Selebritisasi Pengkhianat

Wednesday, April 8, 2009
By susuwongi

Oleh Etis Nehe

Sekitar pertengahan tahun lalu, saya mulai merasa risih dengan gaya pemberitaan media massa, khususnya media televisi. Perasaan itu masih sama sampai saat ini. Rasa risih itu terutama terkait dengan eksplorasi massif yang cenderung eksploitatif berbagai kasus.

Misalnya, kasus eksekusi mati pelaku pengeboman, pembunuhan sadis dengan korban banyak atau pun kasus kawin-cerai atau perselingkuhan di kalangan selebritis.

Pada kasus-kasus itu, para pelaku mendapat tempat utama dan merajai semua jam-jam utama pemberitaan. Mulai dari pelaku, keluarga atau teman-temannya ‘digarap’ sedemikian rupa agar memilii ‘nilai jual’ berita.

Itu sebenarnya normal saja. Tapi, menurut saya, dunia pemberitaan tidak selesai sampai pada kenormalan seperti itu. Media massa tidak berada di ruang hampa atau ruang tanpa koneksi dengan konteks.

Ada sisi lain yang harus dipertimbangkan. Di antaranya, kepekaan akan rasa keadilan bagi korban dan citra yang terbentuk yang membuat terjadinya kekaburan dalam membedakan antara yang benar dari yang salah, yang baik dari yang buruk dan yang mana penjahat dan yang mana pahlawan.

Tidak sedikit yang akhirnya memprotes gaya pemberitaan itu meski tidak berarti akan terjadi perubahan secepatnya. Terutama dari keluarga korban, apalagi yang masih menderita akibat dari tindakan kejahatan tersebut.

Beberapa pihak menilai cara pemberitaan seperti itu sebagai bentuk selebritisasi penjahat. Beberapa kesimpulan nyeleneh pun akhirnya terbentuk. “Kalau mau terkenal, jahatlah” atau “Kalau mau jadi pahlawan, jadilah penjahat.”

Sekitar dua minggu lalu, saya mendengar penilaian yang sama oleh Mario Teguh pada salah satu episode Golden Ways-nya di MetroTv. Dibantu dengan media massa, sindir Mario, penjahat di negeri ini tidak akan terlihat seperti penjahat.

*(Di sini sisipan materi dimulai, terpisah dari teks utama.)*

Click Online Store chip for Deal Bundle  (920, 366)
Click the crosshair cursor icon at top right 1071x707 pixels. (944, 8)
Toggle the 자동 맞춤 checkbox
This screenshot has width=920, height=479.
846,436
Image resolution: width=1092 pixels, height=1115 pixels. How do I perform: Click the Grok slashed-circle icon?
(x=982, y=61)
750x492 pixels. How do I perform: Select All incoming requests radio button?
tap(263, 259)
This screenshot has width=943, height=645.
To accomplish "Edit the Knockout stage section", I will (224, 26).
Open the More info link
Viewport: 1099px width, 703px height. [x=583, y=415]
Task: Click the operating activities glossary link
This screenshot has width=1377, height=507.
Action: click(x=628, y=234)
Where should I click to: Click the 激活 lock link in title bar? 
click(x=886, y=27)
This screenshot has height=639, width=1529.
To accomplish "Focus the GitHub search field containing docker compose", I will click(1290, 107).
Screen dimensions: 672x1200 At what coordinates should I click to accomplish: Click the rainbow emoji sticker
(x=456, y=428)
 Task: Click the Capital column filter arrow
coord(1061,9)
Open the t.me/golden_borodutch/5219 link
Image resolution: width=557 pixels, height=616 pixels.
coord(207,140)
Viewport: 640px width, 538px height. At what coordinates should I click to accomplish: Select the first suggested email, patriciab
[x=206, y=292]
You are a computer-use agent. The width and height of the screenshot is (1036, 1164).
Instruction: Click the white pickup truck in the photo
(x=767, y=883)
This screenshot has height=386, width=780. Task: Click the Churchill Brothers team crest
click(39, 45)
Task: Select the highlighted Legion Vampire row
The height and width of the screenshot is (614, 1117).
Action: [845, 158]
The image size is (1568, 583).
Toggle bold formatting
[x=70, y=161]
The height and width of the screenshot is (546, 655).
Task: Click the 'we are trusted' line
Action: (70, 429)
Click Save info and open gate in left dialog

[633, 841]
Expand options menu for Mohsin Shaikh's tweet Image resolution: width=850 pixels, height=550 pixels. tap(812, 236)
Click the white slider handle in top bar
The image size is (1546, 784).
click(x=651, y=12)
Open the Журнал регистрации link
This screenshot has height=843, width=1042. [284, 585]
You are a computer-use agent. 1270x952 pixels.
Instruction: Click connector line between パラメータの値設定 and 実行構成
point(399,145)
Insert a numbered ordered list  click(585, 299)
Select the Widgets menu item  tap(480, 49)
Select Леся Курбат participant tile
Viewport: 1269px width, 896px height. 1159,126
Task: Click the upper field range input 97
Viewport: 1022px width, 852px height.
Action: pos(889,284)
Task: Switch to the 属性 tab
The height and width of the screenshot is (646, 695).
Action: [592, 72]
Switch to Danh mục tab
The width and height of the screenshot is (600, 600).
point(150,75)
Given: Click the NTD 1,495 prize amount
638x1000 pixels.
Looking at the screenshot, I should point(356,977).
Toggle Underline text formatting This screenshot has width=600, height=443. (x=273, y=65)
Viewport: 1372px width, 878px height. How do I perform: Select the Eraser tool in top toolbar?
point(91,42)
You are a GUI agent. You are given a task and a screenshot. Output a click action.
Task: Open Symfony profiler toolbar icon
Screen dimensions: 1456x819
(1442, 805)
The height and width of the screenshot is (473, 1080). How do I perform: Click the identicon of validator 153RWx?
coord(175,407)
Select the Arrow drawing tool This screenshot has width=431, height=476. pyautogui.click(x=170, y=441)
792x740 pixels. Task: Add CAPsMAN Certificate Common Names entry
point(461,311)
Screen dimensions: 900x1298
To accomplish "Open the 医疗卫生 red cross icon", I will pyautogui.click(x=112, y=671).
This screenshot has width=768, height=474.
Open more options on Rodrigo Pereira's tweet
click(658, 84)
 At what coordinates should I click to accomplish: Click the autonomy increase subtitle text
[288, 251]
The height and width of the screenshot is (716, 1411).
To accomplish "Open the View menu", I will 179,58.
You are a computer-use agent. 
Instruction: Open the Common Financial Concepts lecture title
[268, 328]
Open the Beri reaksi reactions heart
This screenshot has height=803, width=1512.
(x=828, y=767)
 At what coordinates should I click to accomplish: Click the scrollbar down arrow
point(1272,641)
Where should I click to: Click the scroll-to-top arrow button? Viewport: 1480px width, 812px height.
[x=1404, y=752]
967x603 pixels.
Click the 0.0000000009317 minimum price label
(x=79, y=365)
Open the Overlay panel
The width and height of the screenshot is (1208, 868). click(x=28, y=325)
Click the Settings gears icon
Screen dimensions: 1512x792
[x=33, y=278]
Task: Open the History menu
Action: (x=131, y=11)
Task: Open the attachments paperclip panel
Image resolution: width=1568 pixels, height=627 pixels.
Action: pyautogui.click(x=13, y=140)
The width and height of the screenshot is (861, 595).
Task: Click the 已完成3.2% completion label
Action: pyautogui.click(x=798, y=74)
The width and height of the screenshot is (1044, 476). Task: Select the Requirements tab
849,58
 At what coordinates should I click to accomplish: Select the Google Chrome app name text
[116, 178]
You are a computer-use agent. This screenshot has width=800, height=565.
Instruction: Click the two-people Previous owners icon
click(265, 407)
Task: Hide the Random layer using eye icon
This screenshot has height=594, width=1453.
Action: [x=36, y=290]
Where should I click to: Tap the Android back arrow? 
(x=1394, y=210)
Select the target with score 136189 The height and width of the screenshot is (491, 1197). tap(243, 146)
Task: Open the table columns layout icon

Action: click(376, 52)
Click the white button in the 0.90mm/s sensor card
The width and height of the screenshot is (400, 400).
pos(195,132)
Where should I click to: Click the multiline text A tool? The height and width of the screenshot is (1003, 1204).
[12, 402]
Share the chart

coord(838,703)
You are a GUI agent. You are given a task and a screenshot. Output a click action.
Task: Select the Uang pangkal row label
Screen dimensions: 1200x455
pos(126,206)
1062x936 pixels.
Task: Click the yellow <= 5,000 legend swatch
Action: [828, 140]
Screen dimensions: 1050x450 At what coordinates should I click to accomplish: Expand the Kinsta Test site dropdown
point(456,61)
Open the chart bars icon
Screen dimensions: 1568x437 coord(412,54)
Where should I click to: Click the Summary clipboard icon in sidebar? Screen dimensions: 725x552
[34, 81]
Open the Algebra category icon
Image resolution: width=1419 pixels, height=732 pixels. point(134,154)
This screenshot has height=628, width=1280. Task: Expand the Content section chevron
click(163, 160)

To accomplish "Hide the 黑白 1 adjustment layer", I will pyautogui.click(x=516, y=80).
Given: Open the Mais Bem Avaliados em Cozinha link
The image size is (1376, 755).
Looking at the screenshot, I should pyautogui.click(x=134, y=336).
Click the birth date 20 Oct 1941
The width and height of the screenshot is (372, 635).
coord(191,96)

“Penjahat tidak ditampilkan sebagaimana sewajarnya penjahat. Media massa malah menjadikan penjahat seperti selebritas. Akibatnya, batas-batas antara yang jahat dan yang benar menjadi kabur. Masyarakat pun kehilangan tolok ukur untuk membedakan keduanya,” ujar dia.

Hampir seminggu kemudian, kali ini Deputi Pencegahan Korupsi Komisi Pemberantasan Korupsi (KPK) Eko Susanto Tjiptadi mengungkapkan hal yang sama.

Hari itu (Kamis, 2/4), Eko memberikan pembekalan pencegahan korupsi kepada lebih 50 orang pejabat eselon III Direktorat Jenderal Perhubungan Laut Departemen Perhubungan. Kebetulan, pejabat-pejabat tersebut baru dilantik beberapa jam sebelumnya.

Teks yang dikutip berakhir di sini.